A música brasileira sempre me pareceu uma grande educadora: ela ensina a escutar o outro, a reconhecer diferenças e a imaginar futuros possíveis. A cantora e compositora Joyce Moreno costuma dizer que a música brasileira tem resposta pra tudo e ela está certa.

Num tempo em que o pop nacional se reinventa a cada clique, os livros funcionam como bússolas para entender de onde vêm essas novas ondas sonoras.
Registrar em papel momentos especiais da nossa história musical é proteger nosso maior patrimônio cultural.

Em “Noites Tropicais”, de Nelson Motta, revisitamos os bastidores das décadas de 60 a 90, com histórias de gravadoras, festivais e encontros que moldaram o mercado e ainda explicam a engrenharia do sucesso atual.

“Verdade Tropical”, de Caetano Veloso, é memória pessoal e análise aguda do Brasil, da Tropicália às tensões políticas, revelando como a invenção estética de ontem ecoa na ousadia de artistas de 2025.

No recém lançado “1985 – O Ano que Repaginou a Música Brasileira”, organizado por Célio Albuquerque, jornalistas e pesquisadores musicais iluminam a virada que aproximou rock, MPB e indústria cultural, marco decisivo para compreender a diversidade híbrida do som contemporâneo.

A coleção “O Livro do Disco”, da editora Cobogó, oferece mergulhos faixa a faixa em álbuns fundamentais, metodologia preciosa para quem deseja ler o presente com profundidade crítica e inspirar novas gerações de ouvintes.

Em “O Mistério do Samba”, de Hermano Vianna, o gênero aparece como construção social, ponte entre classes e territórios — chave direta para entender o diálogo do pop de hoje com as periferias e com a tradição.

Por fim, um livro que não fala sobre música mas foi escrito por um músico (o maior de todos, na minha opinião): “Essa Gente”, de Chico Buarque.

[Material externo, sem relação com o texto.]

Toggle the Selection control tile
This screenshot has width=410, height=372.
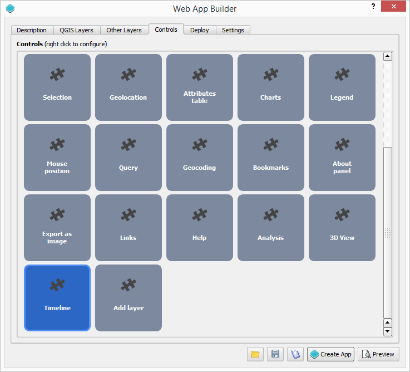(57, 87)
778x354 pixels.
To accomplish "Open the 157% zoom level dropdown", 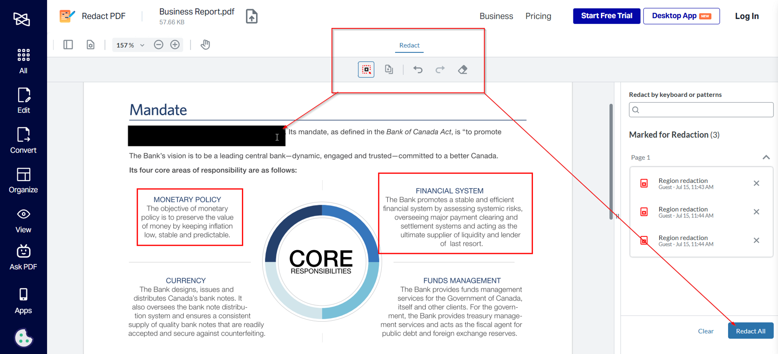I will pyautogui.click(x=130, y=45).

Nele, vemos um Chico afiadíssimo nos ajudando, mais uma vez, a perceber a realidade dura, crua e cínica.

Indico essas seis obras porque elas ampliam o ouvido e o pensamento, mostrando que a música não é só entretenimento, mas território de formação humana. Que venham mais estantes dedicadas a registrar essa história viva, para que o Brasil contemporâneo continue aprendendo com sua própria trilha sonora.

Livros indicados

  1. Noites Tropicais – Nelson Motta — bastidores saborosos da indústria musical.
  2. Verdade Tropical – Caetano Veloso — autobiografia que é também ensaio sobre o país.
  3. 1985 – O Ano que Repaginou a Música Brasileira – org. Célio Albuquerque — retrato da virada estética e mercadológica.
  4. Coleção O Livro do Disco – Cobogó — análises detalhadas de álbuns essenciais.
  5. O Mistério do Samba – Hermano Vianna — compreensão sociocultural do gênero.
  6. Essa Gente do Chico Buarque — olhar crítico para a atualidade da obra de Chico.